The same programme goes on to establish equality together with human dignity and family community, stating: ”The basis for democratic socialism is constituted by respect for the human being and the will to create equal opportunities for everyone during their whole life. (…) It is of crucial importance to both individual and society that good conditions are created for the life of the family.”
The Swedish emphasis on autonomy
As noted above, Sweden stands out, in both Scandinavian and global comparison with very secular-individualistic values, centered around the core value of autonomy. A general shift from equality values to freedom values did indeed take place in Scandinavia during the 1960s. Explicitly autonomous values were, however, particularly prevalent in Sweden.
1960 party programme describes that Social Democracy strives to reshape society so that “the citizens are liberated from dependence on any kind of power groups beyond their control”. This is a key wording, as it is repeated several times in other party texts from the following decades. The same goes for the programmes formulation that Social Democracy wishes to shape a society “which provides space for each person’s individuality and needs of expression”, a societal environment “intended to shape free, independent and creative human beings”.
This individualized view of the human person is over time adopted also in family policy, and gets its public blessing from Prime Minster Olof Palme at the Social Democratic Women’s Association congress in 1972: “The principle is plain. Each human shall be treated as an autonomous individual, not as an appendage to a provider.”

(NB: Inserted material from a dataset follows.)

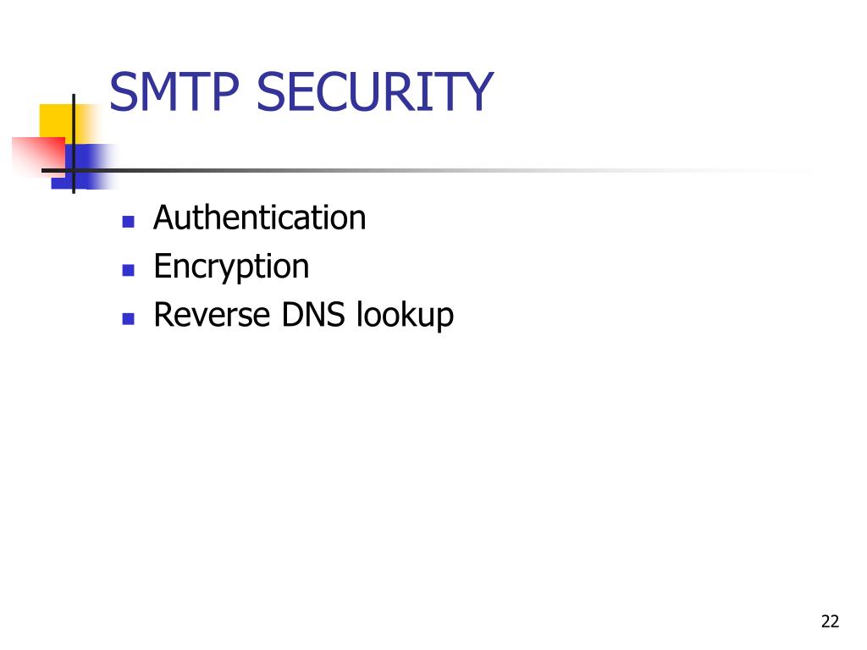Viewport: 867px width, 650px height.
Task: Click the word Reverse in third bullet
Action: (212, 315)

Family-political outcomes of political values
What stands out as telling in the long run are the practical outcomes of these different political values. When a government starts out from different understandings of the individual and our relations to for instance family, church and civil society, this is also reflected in political decisions, and in the next stage also in the state of the nation. Such path choices often also closely connected to party and its core values. Some telling examples of this are related to family policy. One example from the last decades regards the father’s quota, i.e. a certain number of weeks of the paternal leave that can only be used by the father. The introduction of this is defended by values of both equality and autonomy, namely the wish to create equal circumstances for both genders in family and work life, but also the wish to make the mother autonomous from the family.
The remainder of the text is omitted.